What you will do:
Write out each record a second time, exactly.

····················

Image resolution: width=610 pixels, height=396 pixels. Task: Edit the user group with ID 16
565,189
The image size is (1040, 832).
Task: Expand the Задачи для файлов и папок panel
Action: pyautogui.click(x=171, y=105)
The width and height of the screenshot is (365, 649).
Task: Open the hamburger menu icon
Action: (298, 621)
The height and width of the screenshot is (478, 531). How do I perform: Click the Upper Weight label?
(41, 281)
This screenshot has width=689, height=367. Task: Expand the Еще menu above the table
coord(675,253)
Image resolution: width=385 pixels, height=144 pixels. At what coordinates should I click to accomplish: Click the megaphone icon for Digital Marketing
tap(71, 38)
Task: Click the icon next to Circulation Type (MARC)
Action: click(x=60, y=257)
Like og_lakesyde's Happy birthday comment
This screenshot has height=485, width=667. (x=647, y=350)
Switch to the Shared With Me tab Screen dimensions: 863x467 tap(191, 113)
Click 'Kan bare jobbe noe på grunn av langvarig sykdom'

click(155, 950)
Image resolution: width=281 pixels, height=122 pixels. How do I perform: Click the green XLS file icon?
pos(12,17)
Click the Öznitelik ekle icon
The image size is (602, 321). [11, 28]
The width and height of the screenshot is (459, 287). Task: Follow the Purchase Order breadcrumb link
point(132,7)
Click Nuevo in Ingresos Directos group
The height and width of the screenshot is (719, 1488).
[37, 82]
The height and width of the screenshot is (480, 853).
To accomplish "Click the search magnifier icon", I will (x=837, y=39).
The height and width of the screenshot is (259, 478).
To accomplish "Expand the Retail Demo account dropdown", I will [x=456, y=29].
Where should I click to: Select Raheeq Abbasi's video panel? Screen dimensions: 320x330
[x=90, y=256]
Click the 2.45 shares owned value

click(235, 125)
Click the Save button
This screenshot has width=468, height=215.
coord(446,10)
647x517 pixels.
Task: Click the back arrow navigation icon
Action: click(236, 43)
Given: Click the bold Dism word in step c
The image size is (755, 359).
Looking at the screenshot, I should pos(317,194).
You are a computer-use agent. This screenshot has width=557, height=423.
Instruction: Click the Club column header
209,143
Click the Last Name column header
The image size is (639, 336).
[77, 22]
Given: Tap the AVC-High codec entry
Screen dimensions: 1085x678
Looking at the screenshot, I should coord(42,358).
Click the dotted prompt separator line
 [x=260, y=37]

····················

Exercise answer:
Image resolution: width=610 pixels, height=396 pixels. Task: Edit the user group with ID 16
565,189
The image size is (1040, 832).
Task: Expand the Задачи для файлов и папок panel
Action: pyautogui.click(x=171, y=105)
The width and height of the screenshot is (365, 649).
Task: Open the hamburger menu icon
Action: (298, 621)
The height and width of the screenshot is (478, 531). How do I perform: Click the Upper Weight label?
(41, 281)
This screenshot has width=689, height=367. Task: Expand the Еще menu above the table
coord(675,253)
Image resolution: width=385 pixels, height=144 pixels. At what coordinates should I click to accomplish: Click the megaphone icon for Digital Marketing
tap(71, 38)
Task: Click the icon next to Circulation Type (MARC)
Action: click(x=60, y=257)
Like og_lakesyde's Happy birthday comment
This screenshot has height=485, width=667. (x=647, y=350)
Switch to the Shared With Me tab Screen dimensions: 863x467 tap(191, 113)
Click 'Kan bare jobbe noe på grunn av langvarig sykdom'

click(155, 950)
Image resolution: width=281 pixels, height=122 pixels. How do I perform: Click the green XLS file icon?
pos(12,17)
Click the Öznitelik ekle icon
The image size is (602, 321). [11, 28]
The width and height of the screenshot is (459, 287). Task: Follow the Purchase Order breadcrumb link
point(132,7)
Click Nuevo in Ingresos Directos group
The height and width of the screenshot is (719, 1488).
[37, 82]
The height and width of the screenshot is (480, 853).
To accomplish "Click the search magnifier icon", I will (x=837, y=39).
The height and width of the screenshot is (259, 478).
To accomplish "Expand the Retail Demo account dropdown", I will [x=456, y=29].
Where should I click to: Select Raheeq Abbasi's video panel? Screen dimensions: 320x330
[x=90, y=256]
Click the 2.45 shares owned value

click(235, 125)
Click the Save button
This screenshot has width=468, height=215.
coord(446,10)
647x517 pixels.
Task: Click the back arrow navigation icon
Action: click(236, 43)
Given: Click the bold Dism word in step c
The image size is (755, 359).
Looking at the screenshot, I should pos(317,194).
You are a computer-use agent. This screenshot has width=557, height=423.
Instruction: Click the Club column header
209,143
Click the Last Name column header
The image size is (639, 336).
[77, 22]
Given: Tap the AVC-High codec entry
Screen dimensions: 1085x678
Looking at the screenshot, I should coord(42,358).
Click the dotted prompt separator line
 [x=260, y=37]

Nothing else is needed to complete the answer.